These are helpful in assessing what functions (or pathways, or publications, or protein domains etc.) is overrepresented in a given group of genes - for example, if you've done a gene expression experiment, you might get hundreds or thousands of genes that are up- or down-regulated, and enrichment analysis is a tool to give you an idea of what those genes are and what they do, as well as give you some subsets of interesting genes to look at further. For example, in your thousands of differentially expressed genes, it might be that the set of 400 genes that have the GO term "nervous system development" are of particular interest to you.

Most enrichment analysis of this type uses a hypergeometric distribution to calculate an enrichment value. You can look up the details online if you're interested, but you don't need to know much about it unless you're programming one yourself - there are a bunch of different tools already available that will do this for you. The bit you need to understand is that the significance is calculated in a way that tells you how significantly overrepresented a particular function (or pathway, or publication, etc.) is in your list compared to a background population.
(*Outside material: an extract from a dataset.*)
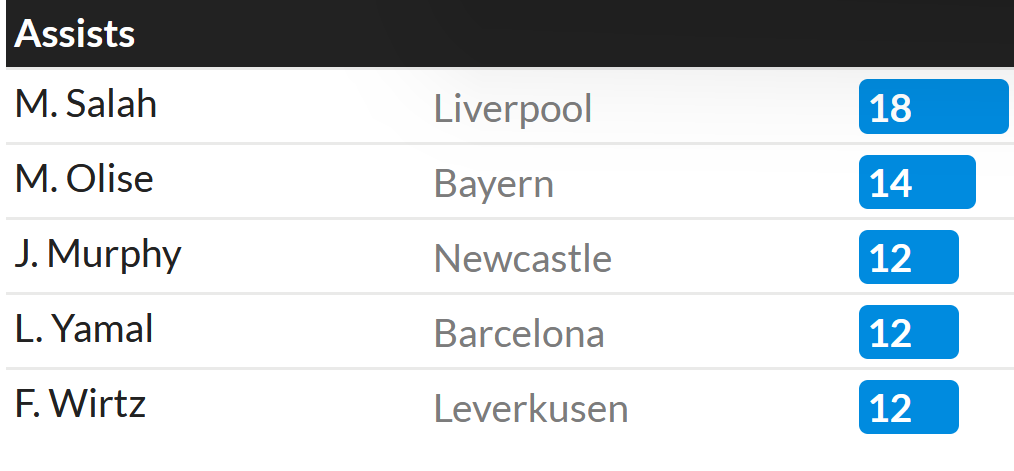Screen dimensions: 1014x471
Task: Select F. Wirtz player name
Action: [80, 404]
Taking the "nervous system development" example, if 400 our of 500 genes are tagged with this term in your list, but 9,900 out of 10,000 genes in the whole genome are in general, this wouldn't be flagged as very significant, as it's quite a frequent term generally. However, if 400 out of 500 genes in your list are tagged with it, and only 450 out of 10,000 in the entire genome are, then that would be considered highly significant.

There are a range of different tools available that do this sort of analysis. For a quick preview of how it works, I'd recommend uploading a gene list to an InterMine database. They have different databases for different model organisms - I don't now what your favourite one is, but you can find all the links under 'Existing Mines' at intermine.org.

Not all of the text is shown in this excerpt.